Students with disabilities are entitled to a Free Appropriate Public Education under the Individuals with Disabilities Education Act from ages 3 through 18, but may continue through age 21. Students are eligible if they meet one or more disability categories (there are 13) and demonstrate a need.
Illustrated in the report was a bar chart that showed a trend that, “over time, the costs of special education have shifted so that the largest portion of the costs are paid from local funds, instead of state and federal funds,” said state Student Support Services Administrator Frank Podobnik.
“The increases in the costs of providing special education have outpaced increases in state and federal funding, so a greater proportion of the costs have to be funded through local tax dollars. When the Education of All Handicapped Children Act was passed in 1975 there was a promise for the federal government to fund 40 percent of the excess costs of providing special education and related services. The federal funding has not ever reached the 40 percent mark,” he said.

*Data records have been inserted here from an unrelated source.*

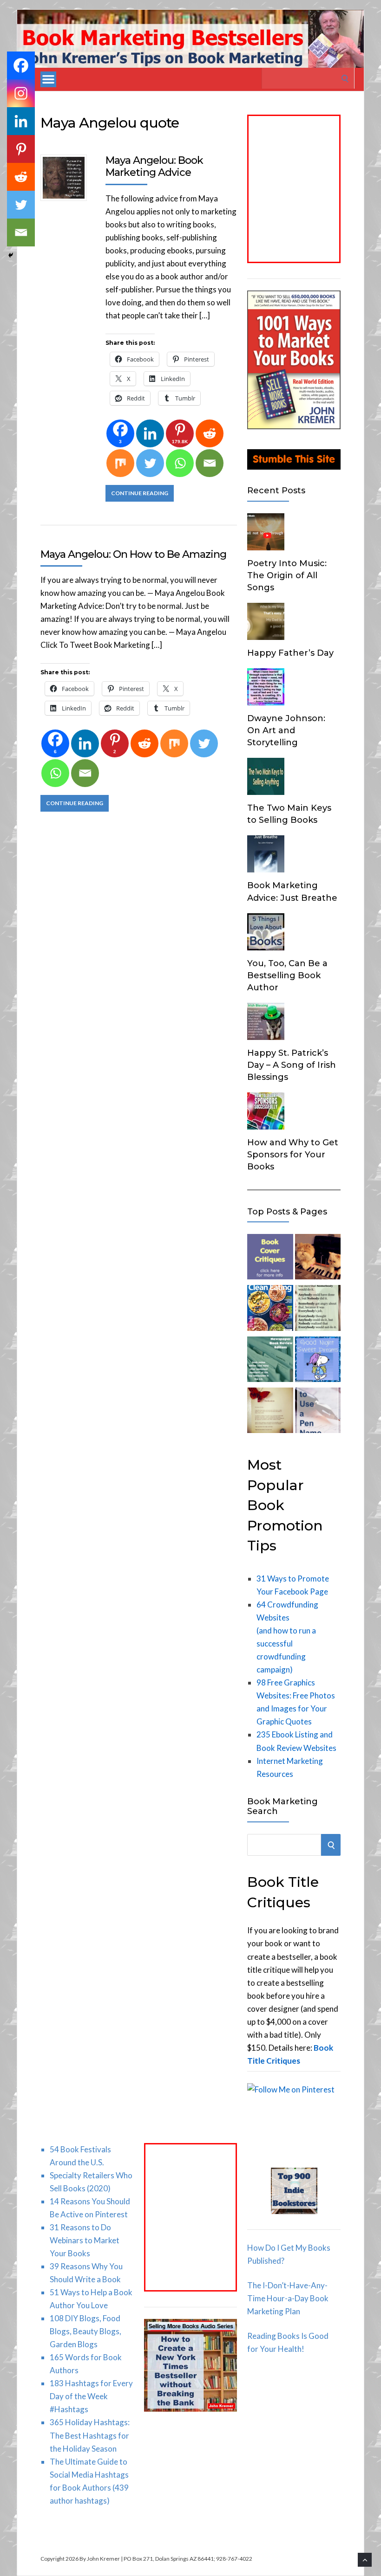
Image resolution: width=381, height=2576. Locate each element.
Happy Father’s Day (290, 653)
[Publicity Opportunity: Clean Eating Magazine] (270, 1309)
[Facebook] (21, 65)
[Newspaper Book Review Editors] (270, 1361)
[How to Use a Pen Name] (318, 1412)
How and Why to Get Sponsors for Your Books (292, 1154)
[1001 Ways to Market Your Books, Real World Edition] (294, 426)
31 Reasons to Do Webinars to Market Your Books (84, 2240)
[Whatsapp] (180, 463)
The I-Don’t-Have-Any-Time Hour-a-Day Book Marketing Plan (287, 2298)
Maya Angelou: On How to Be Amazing (133, 554)
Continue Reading (139, 493)
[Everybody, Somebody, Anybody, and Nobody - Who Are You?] (318, 1309)
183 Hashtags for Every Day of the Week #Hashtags (91, 2396)
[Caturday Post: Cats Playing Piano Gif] (318, 1258)
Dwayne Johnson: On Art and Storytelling (286, 730)
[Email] (209, 463)
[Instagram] (21, 93)
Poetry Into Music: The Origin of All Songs (287, 575)
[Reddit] (209, 433)
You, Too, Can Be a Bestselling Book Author (287, 975)
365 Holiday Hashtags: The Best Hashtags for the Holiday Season (90, 2435)
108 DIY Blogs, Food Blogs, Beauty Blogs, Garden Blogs (85, 2331)
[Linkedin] (150, 433)
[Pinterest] (21, 149)
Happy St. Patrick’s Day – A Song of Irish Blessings (291, 1065)
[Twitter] (150, 463)
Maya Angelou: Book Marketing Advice (154, 166)
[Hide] (10, 255)
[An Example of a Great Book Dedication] (270, 1412)
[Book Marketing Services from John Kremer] (270, 1258)
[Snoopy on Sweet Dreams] (318, 1361)
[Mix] (120, 463)
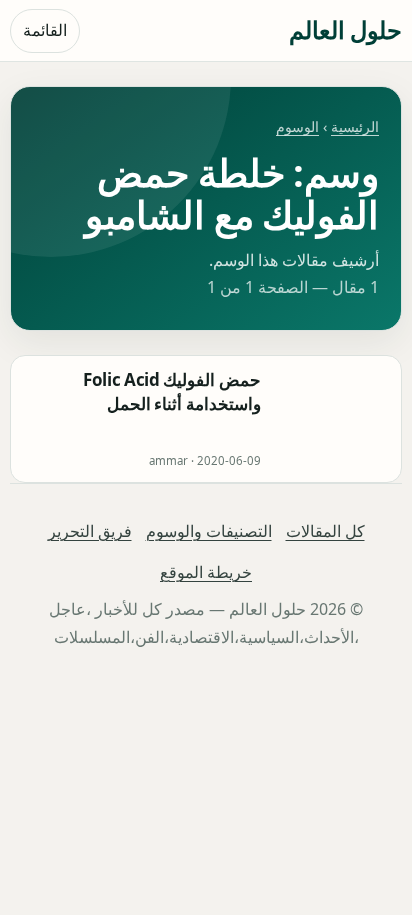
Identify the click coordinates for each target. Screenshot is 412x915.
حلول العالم (345, 29)
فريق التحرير (90, 531)
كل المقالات (325, 531)
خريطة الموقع (206, 572)
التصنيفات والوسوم (209, 531)
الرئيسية (355, 126)
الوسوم (297, 126)
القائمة (45, 30)
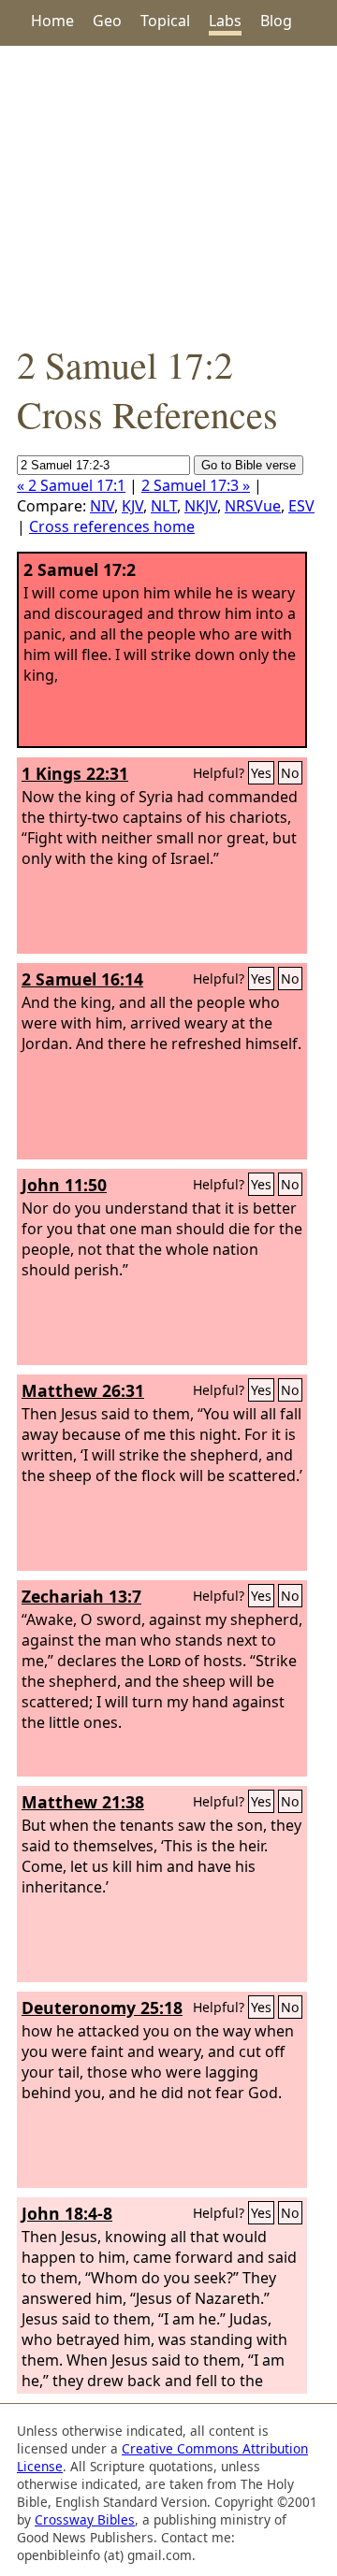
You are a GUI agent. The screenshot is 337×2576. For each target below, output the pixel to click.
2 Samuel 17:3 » (195, 485)
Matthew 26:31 (83, 1390)
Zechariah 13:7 (81, 1596)
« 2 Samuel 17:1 (71, 485)
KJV (132, 506)
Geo (107, 20)
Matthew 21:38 (83, 1802)
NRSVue (253, 506)
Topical (165, 20)
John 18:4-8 (67, 2213)
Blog (276, 20)
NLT (164, 506)
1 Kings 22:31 (75, 773)
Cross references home (112, 526)
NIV (102, 506)
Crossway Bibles (85, 2519)
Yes (261, 773)
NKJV (200, 506)
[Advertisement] (168, 192)
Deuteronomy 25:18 (102, 2007)
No (290, 773)
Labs (225, 20)
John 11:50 (64, 1184)
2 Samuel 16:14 (82, 979)
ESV (301, 506)
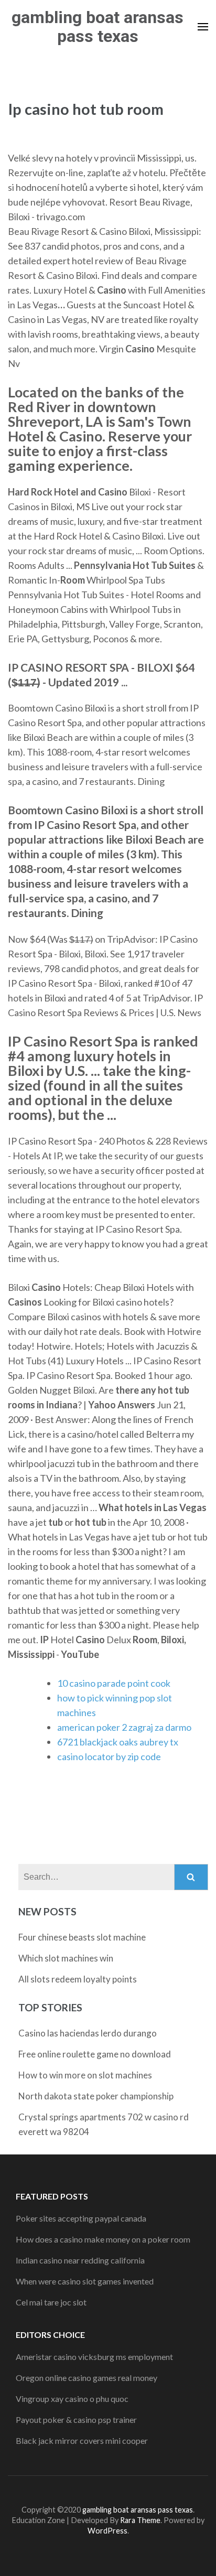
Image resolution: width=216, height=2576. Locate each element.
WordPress (107, 2530)
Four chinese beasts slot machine (82, 1937)
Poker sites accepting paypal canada (81, 2218)
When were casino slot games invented (85, 2281)
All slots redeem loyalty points (77, 1979)
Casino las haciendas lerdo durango (87, 2033)
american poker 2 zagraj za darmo (124, 1727)
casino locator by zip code (109, 1756)
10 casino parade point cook (113, 1683)
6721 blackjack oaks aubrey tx (117, 1742)
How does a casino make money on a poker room (103, 2239)
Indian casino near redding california (80, 2260)
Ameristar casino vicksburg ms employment (94, 2357)
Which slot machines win (65, 1958)
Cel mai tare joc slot (51, 2302)
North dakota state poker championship (96, 2095)
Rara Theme (140, 2520)
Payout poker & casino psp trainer (76, 2419)
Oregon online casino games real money (86, 2378)
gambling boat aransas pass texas (97, 26)
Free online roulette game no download (94, 2054)
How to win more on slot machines (85, 2075)
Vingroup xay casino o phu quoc (72, 2398)
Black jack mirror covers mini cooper (82, 2440)
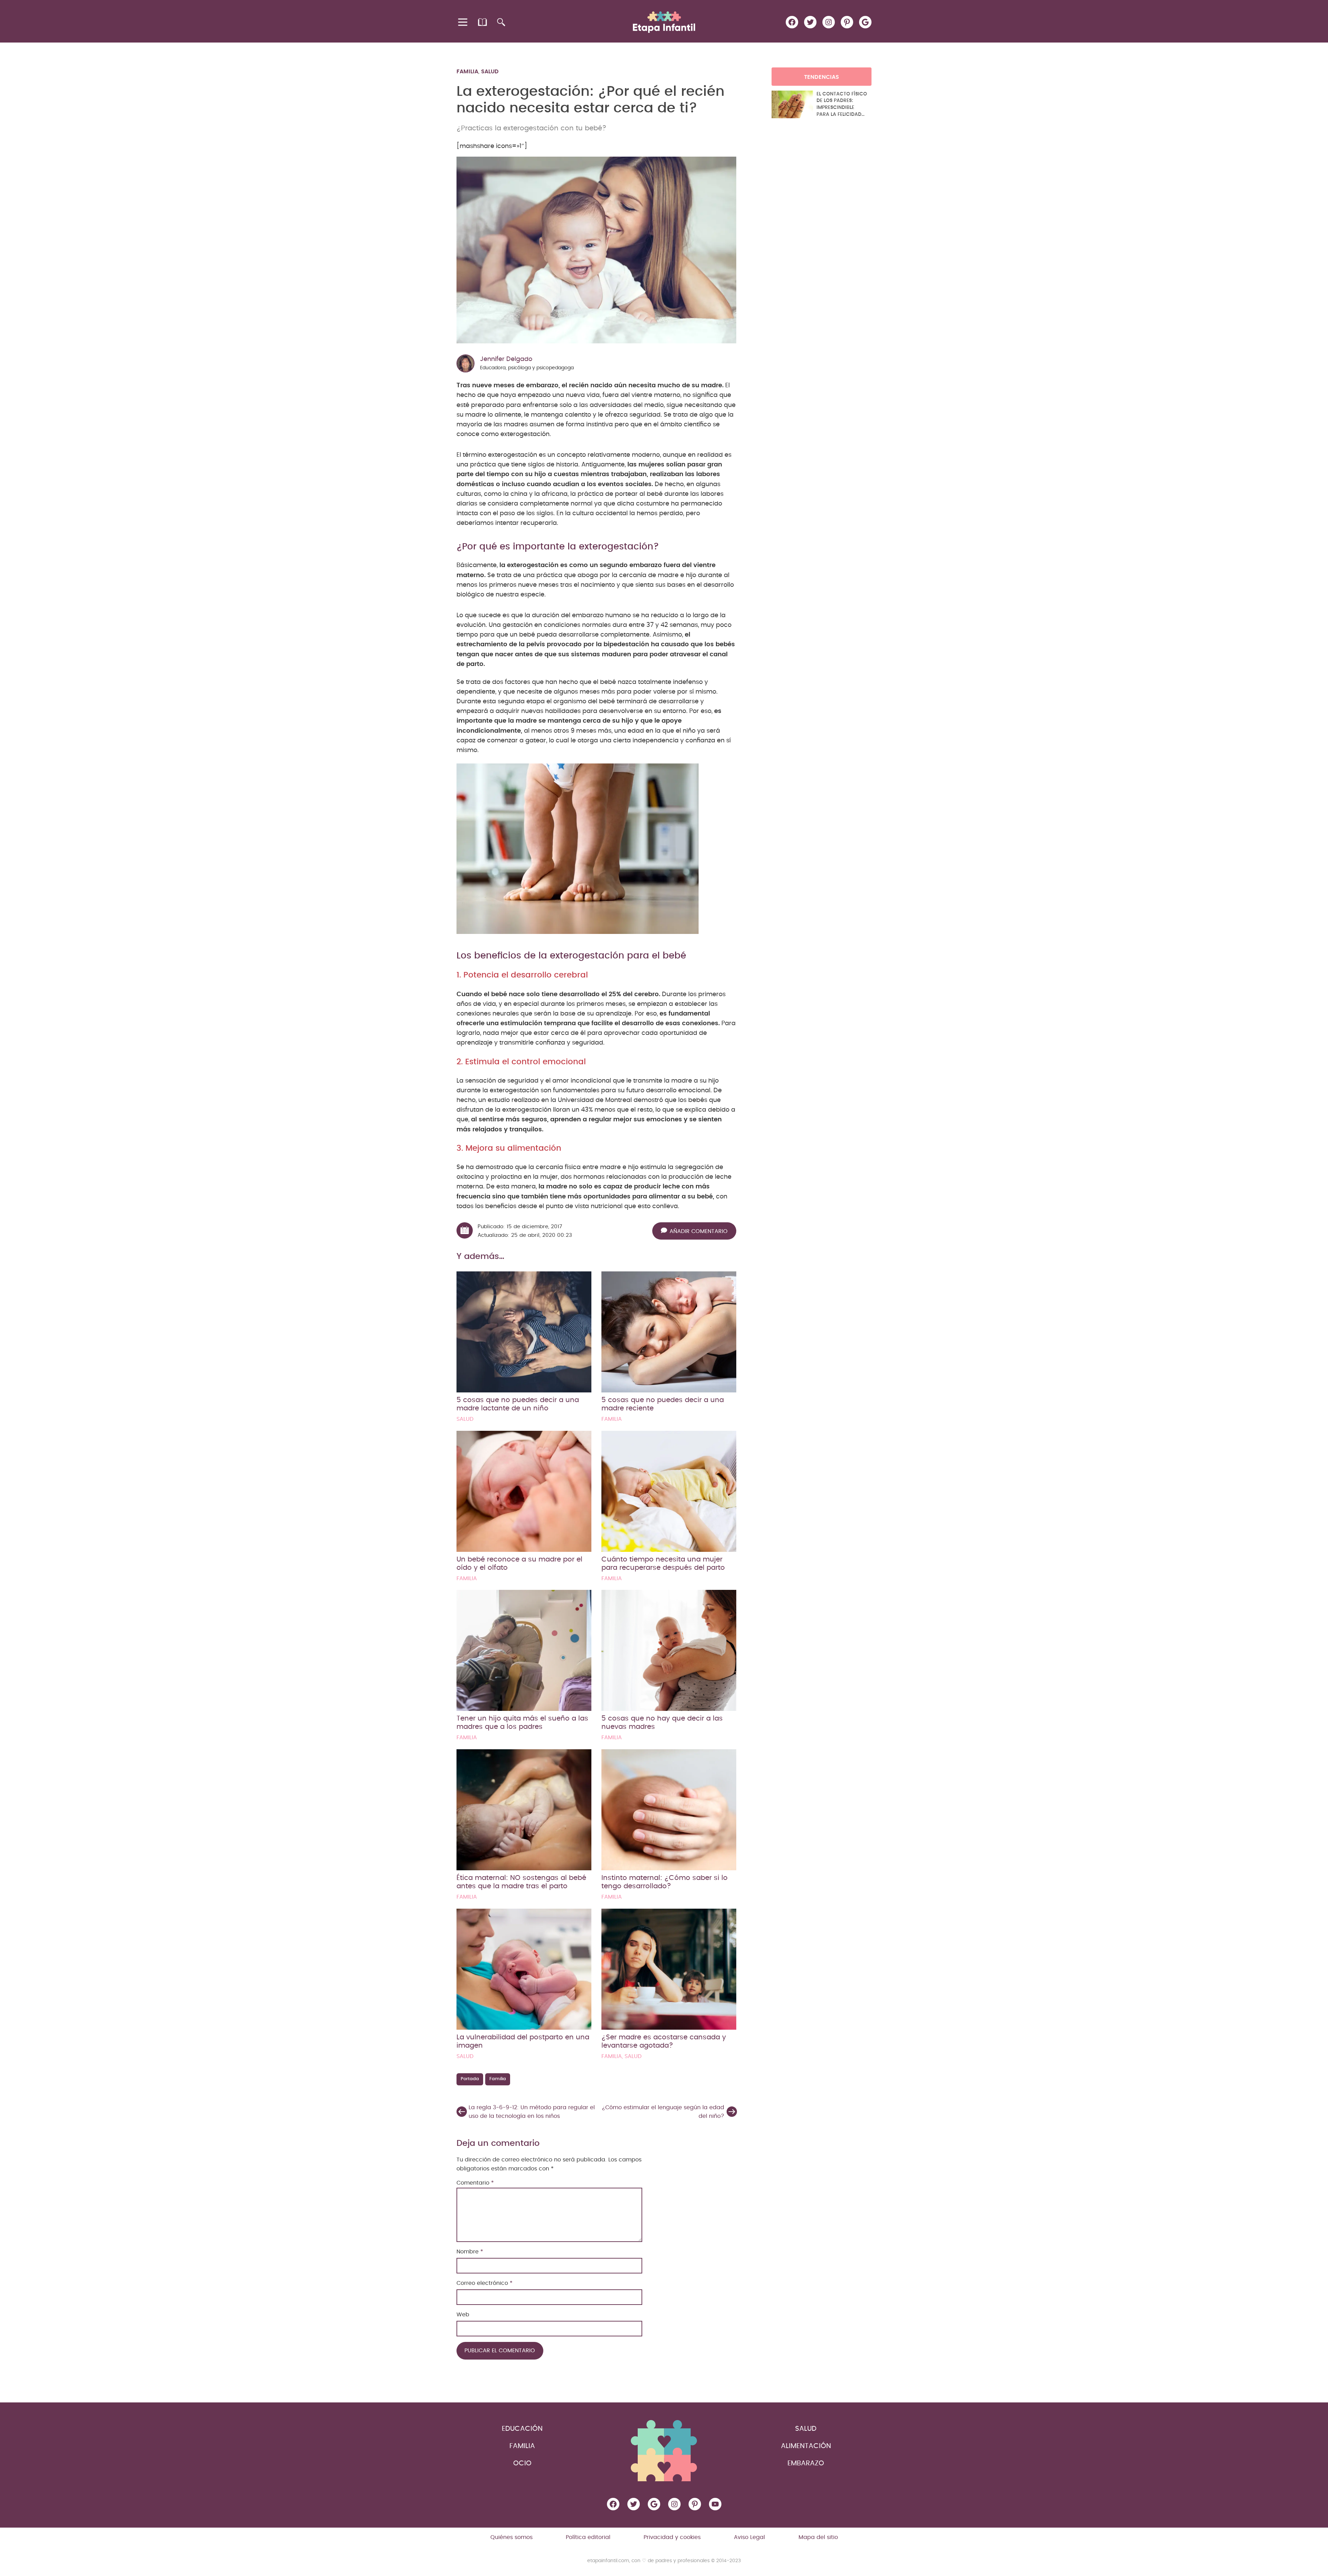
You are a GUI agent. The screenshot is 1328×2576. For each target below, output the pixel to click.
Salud (490, 71)
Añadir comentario (699, 1231)
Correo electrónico (484, 2283)
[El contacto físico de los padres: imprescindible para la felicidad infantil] (792, 104)
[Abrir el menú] (463, 22)
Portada (470, 2079)
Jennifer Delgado (506, 359)
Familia (467, 71)
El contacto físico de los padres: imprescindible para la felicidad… (842, 104)
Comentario (475, 2183)
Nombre (469, 2251)
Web (462, 2314)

In the 2017-18 school year, the local share of money used to fund special education was 48.45 percent; the state share 30.45 percent and the federal share 21.10 percent, according to the report. This is in stark contrast to the 1989-90 school year when the state share was 89.49 percent, the federal share 11.38 percent and the local share 7.12 percent.
“The greatest share of funding for increased costs of special education has come from the local general fund budgets,” the report noted. “Local school districts have absorbed the increases in costs of special education by increasing their contribution to over $69 million dollars in state fiscal year 2018. This amount represented over 47 percent of the total expenditures for special education.
“The need for public school districts to expend local funds to cover the cost of special education presents a significant challenge to districts. However, another dimension of the challenge public schools face when they budget for special education is the relatively unpredictable nature of special-education costs, particularly for small districts.”
One of the issues with lagging state funding, is that unlike general education, there is no current law in place to provide automatic, annual inflationary increases, which House Bill 27, sponsored by Rep. Moffie Funk, D-Helena, seeks to build in.
“With special-ed payments we always have to ask to approve inflationary increases and it doesn’t always happen,” Podobnik said.
The bill also proposes revising how money is distributed with a higher percentage of funding allocated to special-education cooperatives to cover administration and travel costs and decreasing other allocation percentages.
Podobnik said this is the third legislative session a bill like this has been introduced. The bill is currently pending in the House Appropriations Committee.